DeLong coached the knowledgeable players on the existing court in the morning. Every afternoon, seven quick start nets were set up on a basketball court, after the court had been swept clear of the rice that local women had spread out on it to dry in the sun.
There were more potential players than rackets, so Blackwell's two sons took the overflow out to a local athletic field to work on their soccer skills.
When instruction began, all the youngsters wanted to hit the ball as hard as they could, calling their huge swats "kabooms." By the end of the 2½ weeks of instruction, they had learned how to rally with each other, sometimes keeping the ball in play for as many as 30 hits. They also learned that rather than a kaboom, which had a good chance of sailing off the court, a return that made one's opponent miss was a better tactic.

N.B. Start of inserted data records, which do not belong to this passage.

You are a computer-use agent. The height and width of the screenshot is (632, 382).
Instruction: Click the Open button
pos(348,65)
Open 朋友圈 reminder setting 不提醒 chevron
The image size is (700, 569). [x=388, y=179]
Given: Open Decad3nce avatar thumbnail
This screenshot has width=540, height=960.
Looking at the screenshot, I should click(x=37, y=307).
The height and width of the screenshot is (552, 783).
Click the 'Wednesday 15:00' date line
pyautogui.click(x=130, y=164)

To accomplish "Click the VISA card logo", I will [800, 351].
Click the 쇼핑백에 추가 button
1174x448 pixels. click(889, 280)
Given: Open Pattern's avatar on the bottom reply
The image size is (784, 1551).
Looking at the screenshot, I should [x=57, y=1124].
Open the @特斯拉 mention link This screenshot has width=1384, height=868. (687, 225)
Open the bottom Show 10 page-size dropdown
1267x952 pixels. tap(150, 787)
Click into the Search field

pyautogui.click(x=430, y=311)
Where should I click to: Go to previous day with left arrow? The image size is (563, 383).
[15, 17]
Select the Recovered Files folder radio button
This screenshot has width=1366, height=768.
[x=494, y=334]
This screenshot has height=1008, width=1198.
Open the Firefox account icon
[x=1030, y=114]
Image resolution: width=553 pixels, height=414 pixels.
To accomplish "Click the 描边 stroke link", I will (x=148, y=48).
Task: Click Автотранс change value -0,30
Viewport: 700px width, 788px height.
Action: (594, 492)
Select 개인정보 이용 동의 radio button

There were skills beyond tennis that were being taught. Grant wanted all the participants to learn lessons from the life of Albert Schweitzer, for whom her parents named their hospital. She emphasized teaching respect for the earth, which meant bringing large plastic garbage bags to deposit trash rather than littering.
Grant chose Schweitzer's quote, "I chose to make my life my argument," to encourage the young tennis players to carry themselves with dignity and behave responsibly and she added another worthwhile motto to guide their behavior: Do a good deed every day.
For Blackwell and her children, who had never been to Haiti before, seeing the overwhelming poverty firsthand was an eye-opening experience.
"I'd never seen anything to compare to this; it's unnerving, yet the people have a very positive outlook," she said.
Blackwell was encouraged by the difference individual efforts to relieve that poverty could make.
"It was an amazing experience, amazing what one person can accomplish," she says.
And if you don't know what one person can accomplish, Grant adds, spend a night in a room with one mosquito.
By the end of the program in Deschapelles, the president of the Haitian Tennis Foundation had visited the town to pronounce favorably both on the enthusiasm and the newly acquired skills of the players.
In 1989, Ronald Agenor, the son of a Haitian diplomat, ranked number 22 in the world. That, however, was 23 years ago. But there is just the faintest glimmer that a Haitian player from Deschapelles, who started on a court from which drying rice had just been swept, will one day emerge on the international scene. And his name could well be Germinal James Adler, or possibly Adler Germinal James.